_EXERCISE TEXT_
=== Section Start ===

Integrating gene and protein expression data with genome-scale metabolic networks to infer functional pathways
1 CEIT and TECNUN, University of Navarra, Manuel de Lardizabal 15, 20018 San Sebastian, Spain
2 Department of Chemistry, Tallinn University of Technology, Akadeemia tee 15, 12618 Tallinn, Estonia
3 Competence Centre of Food and Fermentation Technologies, Akadeemia tee 15a, 12618 Tallinn, Estonia
4 Mathematical Sciences, Brunel University, John Crank 505, Kingston Lane, Uxbridge UB8 3PH, UK
BMC Systems Biology 2013, 7:134 doi:10.1186/1752-0509-7-134Published: 8 December 2013
The study of cellular metabolism in the context of high-throughput -omics data has allowed us to decipher novel mechanisms of importance in biotechnology and health. To continue with this progress, it is essential to efficiently integrate experimental data into metabolic modeling.
We present here an in-silico framework to infer relevant metabolic pathways for a particular phenotype under study based on its gene/protein expression data. This framework is based on the Carbon Flux Path (CFP) approach, a mixed-integer linear program that expands classical path finding techniques by considering additional biophysical constraints. In particular, the objective function of the CFP approach is amended to account for gene/protein expression data and influence obtained paths. This approach is termed integrative Carbon Flux Path (iCFP). We show that gene/protein expression data also influences the stoichiometric balancing of CFPs, which provides a more accurate picture of active metabolic pathways. This is illustrated in both a theoretical and real scenario. Finally, we apply this approach to find novel pathways relevant in the regulation of acetate overflow metabolism in Escherichia coli. As a result, several targets which could be relevant for better understanding of the phenomenon leading to impaired acetate overflow are proposed.
A novel mathematical framework that determines functional pathways based on gene/protein expression data is presented and validated. We show that our approach is able to provide new insights into complex biological scenarios such as acetate overflow in Escherichia coli.

=== Section End ===

_WHAT IS REQUIRED_
Decide whether each statement agrees with the abstract on the integrative Carbon Flux Path approach, answering yes or no and quoting the deciding words of the abstract. 1. The Carbon Flux Path approach is a mixed-integer linear program. 2. The approach was applied to acetate overflow metabolism in yeast. 3. Gene/protein expression data has no effect on the stoichiometric balancing of Carbon Flux Paths. The listing that comes after this sentence is not needed for this exercise.

_DATASET SECTION_
=== Section Start ===

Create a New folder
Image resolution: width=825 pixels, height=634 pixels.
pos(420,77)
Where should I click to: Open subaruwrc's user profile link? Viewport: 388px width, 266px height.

=== Section End ===

_RESPONSE BOX_
1. Yes: "the Carbon Flux Path (CFP) approach, a mixed-integer linear program"
2. No: "we apply this approach to find novel pathways relevant in the regulation of acetate overflow metabolism in Escherichia coli"
3. No: "gene/protein expression data also influences the stoichiometric balancing of CFPs"